There are also social and psychological challenges.

“How do you tell a 10-year-old child you’re helping transition that they will never be able to have an orgasm? How do they even know what that is? How can they know or appreciate it?

“It’s one thing to provide psychological care for individuals that are dealing with gender dysphoria, but when you start taking these drugs and having surgeries, I think it’s a line too far.”

DVJournal previously reported on activists who have undergone transgender treatment and are now speaking out against allowing it for children.
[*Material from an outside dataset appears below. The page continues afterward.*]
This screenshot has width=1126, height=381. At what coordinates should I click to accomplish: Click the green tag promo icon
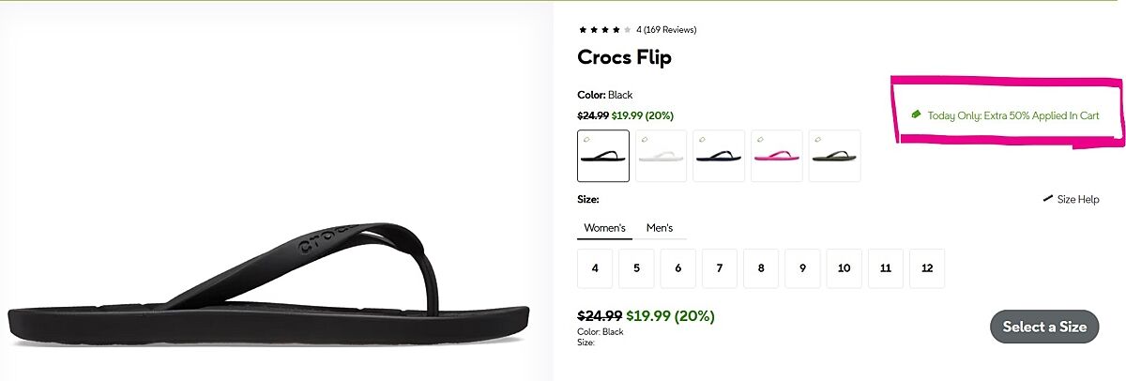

Chloe Cole, who is suing the doctors and hospital that treated her, said she began transitioning at age 13 and had her breasts removed at 15. She realized a year later that she had made a dreadful mistake and now lives as a woman.

Recently, author Gerald Posner wrote in The Wall Street Journal that Finland, Sweden, and Norway, which pioneered the use of puberty blockers for children, are now cutting back on the practice because of long-term side effects.

Penn State shared this defense of its medical care: “Penn State Health provides appropriate and proven care for a wide range of pediatric medical conditions, and none of the funds appropriated to Penn State University flow to Penn State Health clinical activities.

“Penn State Health does not use puberty blockers in children under 10 years of age with gender dysphoria. Penn State Health adheres to the international guidelines that do not support irreversible changes to children as it relates to gender dysphoria care, and there are no plans to change this position.

“Puberty-blocking medications (gonadotrophin-releasing hormone agonists (GnRHA)) have been in use for more than four decades to treat a wide array of medical conditions. In pediatrics, the effects of these medications are fully reversible and are commonly used with children under age 10 to treat premature puberty (medically termed precocious puberty). The medications are used to delay puberty until the child reaches an appropriate age for puberty to begin. In these cases, puberty-blocking medications are the widely accepted standard of care.”

Neither Temple nor Pitt responded when asked for comment.